By Nick Carson
His progress is slow but sure. According to Pray for Jackie, a blog established by Jackie Lithgow’s family, the Bloomsburg University student has come a long way from the medically induced coma he was initially placed in. He is “consistently hungry when he wakes up and his swallowing function improves with each day.” He has made great strides towards normalcy, even in something as simple as recognizing the color of a pen and doing basic multiplication problems. He is also learning cell phone skills and participating in physical therapy.
Lithgow was left in a medically induced coma with a significant portion of his skull removed after a February frat house brawl involving former KU football players Angel Cruz and Justin Wieder. KU students Eric Condron and Jake Wygant were also initially thought to be involved in the altercation, but have since been cleared of any wrongdoing. Eight months later, the Lithgow family uses their blog to provide updates on his continuing recovery.
“The blog has been an amazing source of therapy for my mom and the community,” said Lindsay Lithgow, Jackie’s sister, while discussing how big of an impact public support has had on her family. The Lithgow family has received multiple forms of support, through comments on websites to a gofundme page to raise money.

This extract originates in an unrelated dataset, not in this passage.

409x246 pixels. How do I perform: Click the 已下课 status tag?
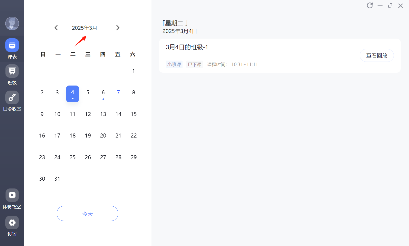[194, 64]
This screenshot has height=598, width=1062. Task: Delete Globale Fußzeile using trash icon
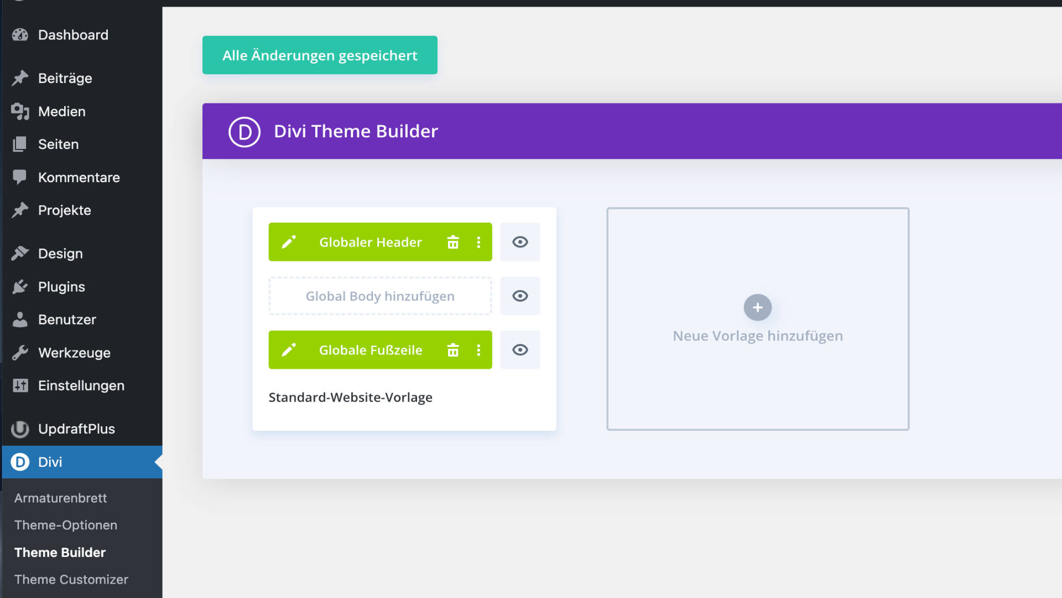tap(453, 350)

Jackie has even received attention from the Philadelphia Flyers, his favorite hockey team, who held a special meeting with the Lithgow family at the Wells Fargo Center.

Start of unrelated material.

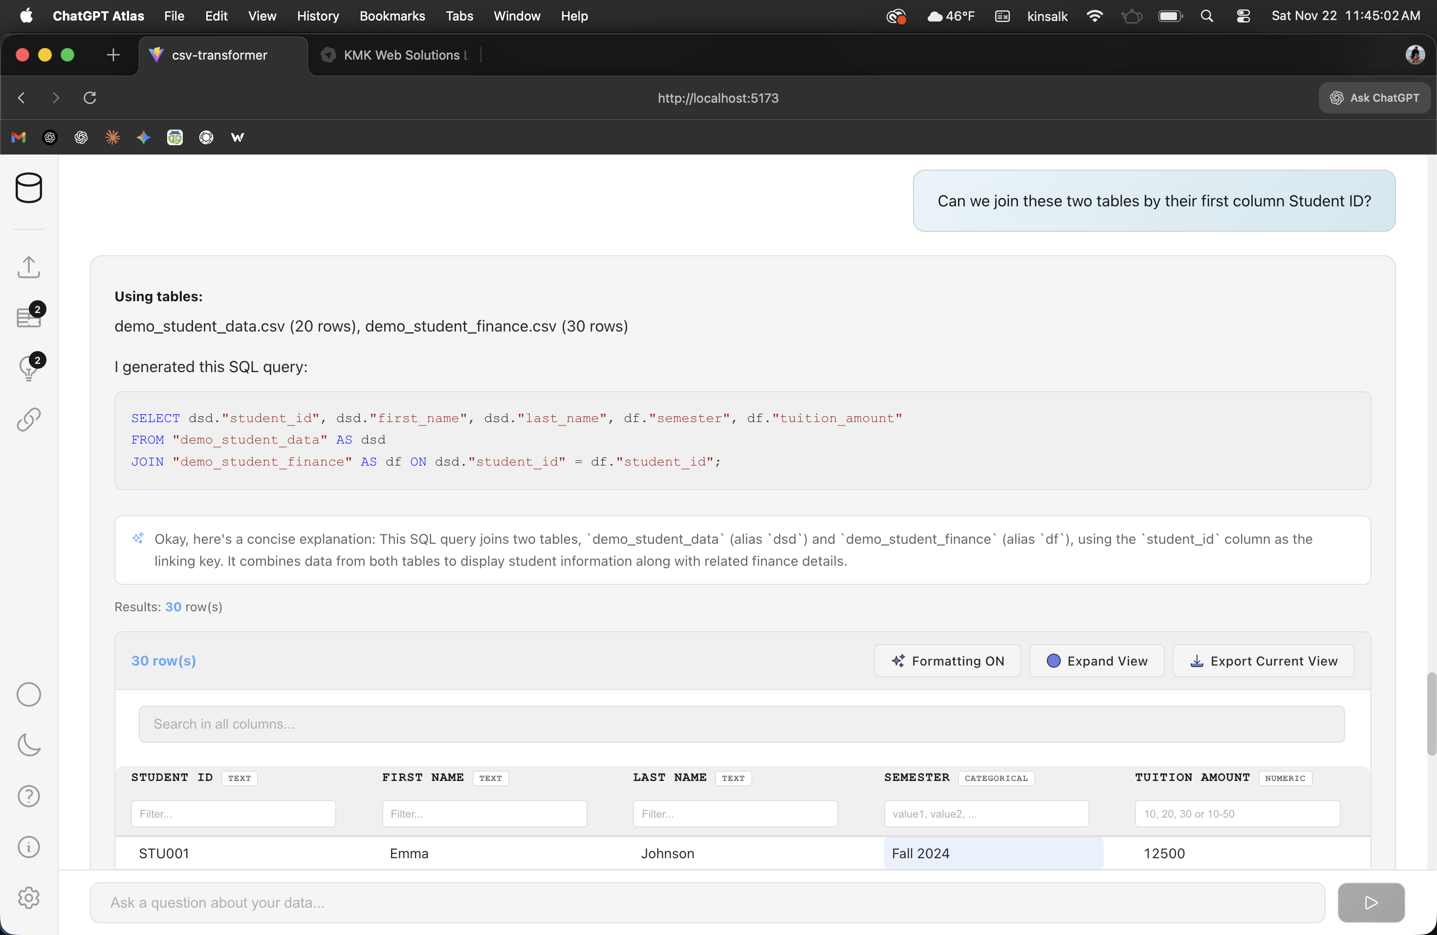The width and height of the screenshot is (1437, 935).
Task: Switch to dark mode with the moon icon
Action: click(28, 746)
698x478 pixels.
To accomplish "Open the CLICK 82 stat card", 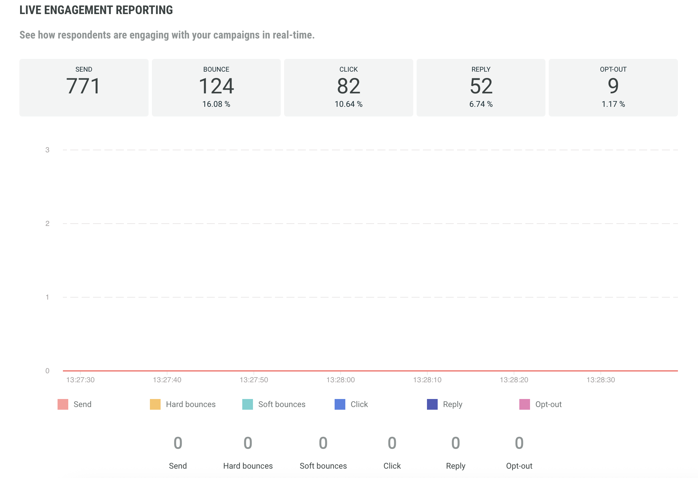I will point(349,88).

“The local community papers and websites, plus campus articles, have all helped tremendously in the awareness of his situation,” Lindsay said.
Jackie’s story has seen a recent surge in attention due to the fact that Cruz, the former player who threw the punch that injured Lithgow, pled guilty to simple assault on Monday, Nov. 10. As reported by BloomUToday, District Attorney Tom Leipold has vowed to seek the maximum punishment in Cruz’s plea.
According to FindLaw.com, a simple assault charge in Pennsylvania lacks the evidence of an “extreme indifference to human life” that an aggravated assault charge carries. In that lack of evidence for an aggravated assault charge, Cruz escaped a possible 10-20 years in prison.
According to BloomUToday, Cruz told Judge Gary Norton that “things got out of hand” the night of the brawl. On that night Cruz posted a tweet, which has since been deleted, which read, “Everybody dies someday.”
Another former KU football player, Justin Wieder, is at home awaiting trial on simple assault charges after posting $100,000 cash bail. According to The Sentinel, witnesses say Wieder started the brawl and injured Donald Hoover, by kicking him in the head. Lindsay expressed the “bittersweet” feeling her family has about Cruz’s guilty plea.
“Even if it ended up not being as long of a sentence as I would have hoped for in this case, I think it is the best possible outcome. It was a senseless act of violence that should never have happened and I hope this is the last time it does. The closure this brings of that horrific night is beyond words and it is such a relief to close the door on that chapter. Now we can truly focus on moving forward,” Lindsay said.
“At one point we were told that he may wake up and not remember our names or who we were,” she said. “That he could easily disappear into a different personality than the Jackie we knew before. Now, he has run through hell and back and somehow has managed to keep his sense of humor, sarcastic remarks that only a sister and friends could love, plus a new laughter that is so contagious that you can’t help but smile next to him.”
The family has often described the eight months since the February brawl as a marathon, due to the fact that Jackie’s long recovery is more of a marathon than a sprint.
Lindsay also said that she is proud of Jackie and her entire family for never letting negativity win in such a terrible situation.
“It’s so hard to see your little brother struggle to do everyday tasks that we all take for granted, and in moments like that it’s very hard to stay true to a positive outlook on everything, but in the end it has absolutely helped hold us together,” Lindsay said.
She also pointed out that it has been a struggle to balance the positivity with the grieving of losing her brother as the person he was before his injuries, but she said it is for Jackie that she learned to love the “little happy triumphs more than wallowing in the surprise sinkholes of recovery.”
The entire Lithgow family remain positive that despite the long marathon, Jackie will return to as normal of a life as possible.
“He’ll go back to college one day, he’ll fall in love, he’ll have a family and he’ll be a part of the world like everyone else. It’s just going to take him a little longer to get there,” Lindsay said.